『Lily 日々のカケラ』(文藝春秋)
「かわいすぎるアラフィフ」「奇跡のアラフィフ」として、CMにドラマに大ブレイク中の石田ゆり子。そんな石田ゆり子のフォト&エッセイ集『Lily 日々のカケラ』(文藝春秋)が先日、発売された。
石田ゆり子といえば、ドラマ『逃げるは恥だが役に立つ』(TBS)では主人公役のガッキーこと新垣結衣の叔母で、男性経験のない独身キャリアウーマンを演じ、女性たちの共感を集めたことから、大ブレイク。母親ともステレオタイプ的なバリバリのキャリアウーマンともちがう大人の女性像を提示した石田だが、実生活でも独身で、その生き方やライフスタイルも支持されている。
同書を読むと、石田がいかに豊かな日常生活を送っているかがよくわかるが、そのなかで興味深いのは、女性に「結婚」や「出産」を強制する社会に対しての批判をきっぱりと語っていることだ。
〈「結婚して初めて一人前」という考え方は古いと思う。ちまたで、ある年齢以上の独身女性に対して「結婚できない」という言葉を使うのを耳にするととても嫌な気持ちになります。結婚できないんじゃなくて「しない」。そういう選択もあたりまえにあるのにね。

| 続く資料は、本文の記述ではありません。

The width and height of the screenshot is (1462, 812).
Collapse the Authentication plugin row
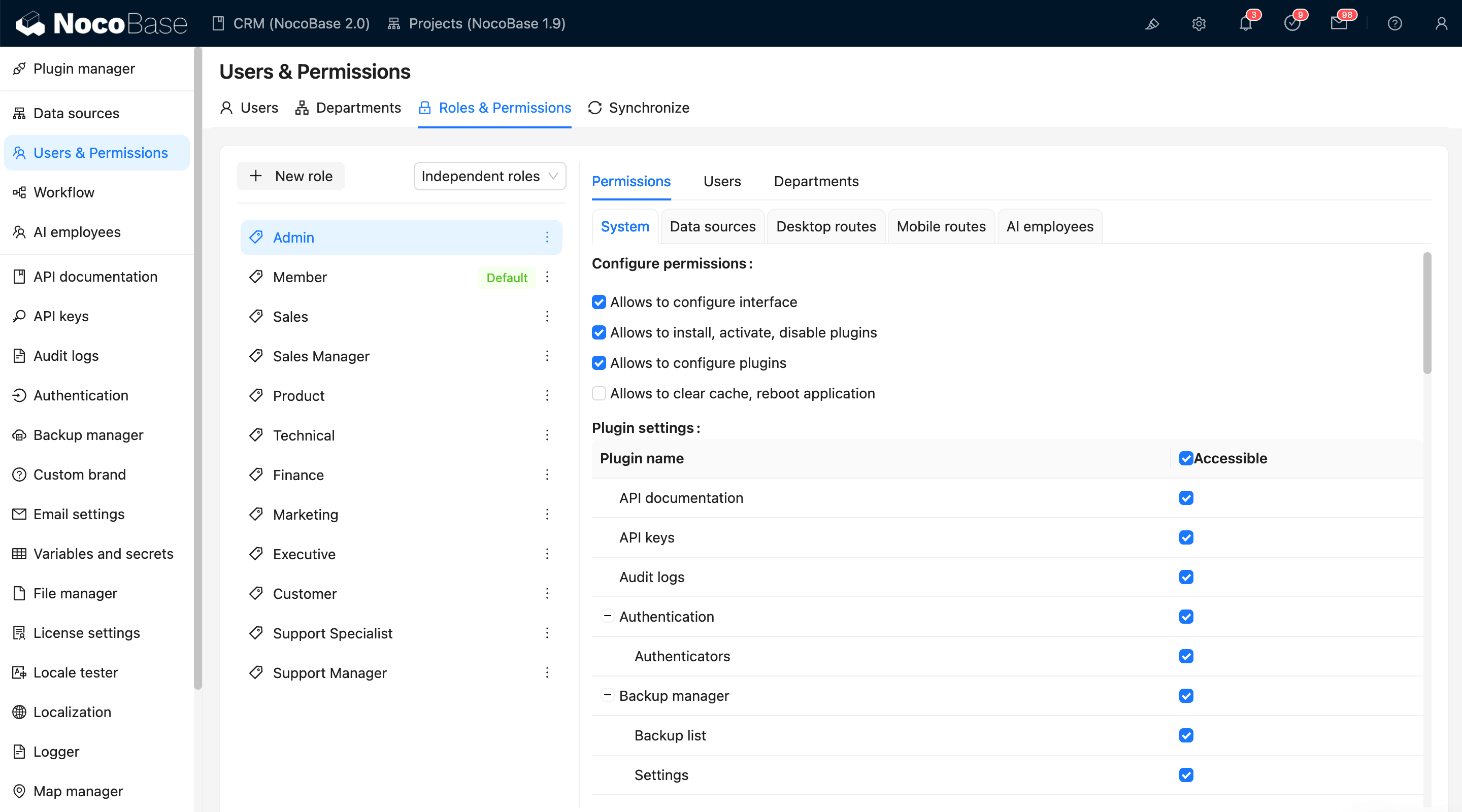tap(607, 616)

たしかに、未婚の女性が一人で生きるのは大変なこともたくさんあります。社会制度的にも夫婦で子どもがいることが基準になっているし、でも未婚で生きていくという人生も、もっとちゃんと認められていく、成熟した世の中にならないといけないのではないかと本当に思います。〉
石田の指摘する通り、日本では「結婚して当然」「女性は子どもを生んで当然」という考え方は以前根強い。男性の多くが育児にほとんど協力できず仕事だけしていたとしても「子どもも育てない」と責められることはほとんどないが、女性はどんなに一生懸命仕事をしていても子どもを産んで育てていないと「半人前」「わがまま」「社会に貢献していない」と責められる。社会制度面においても、結婚を選択すると、法律や税制、年金などで保護され優遇される仕組みになっている。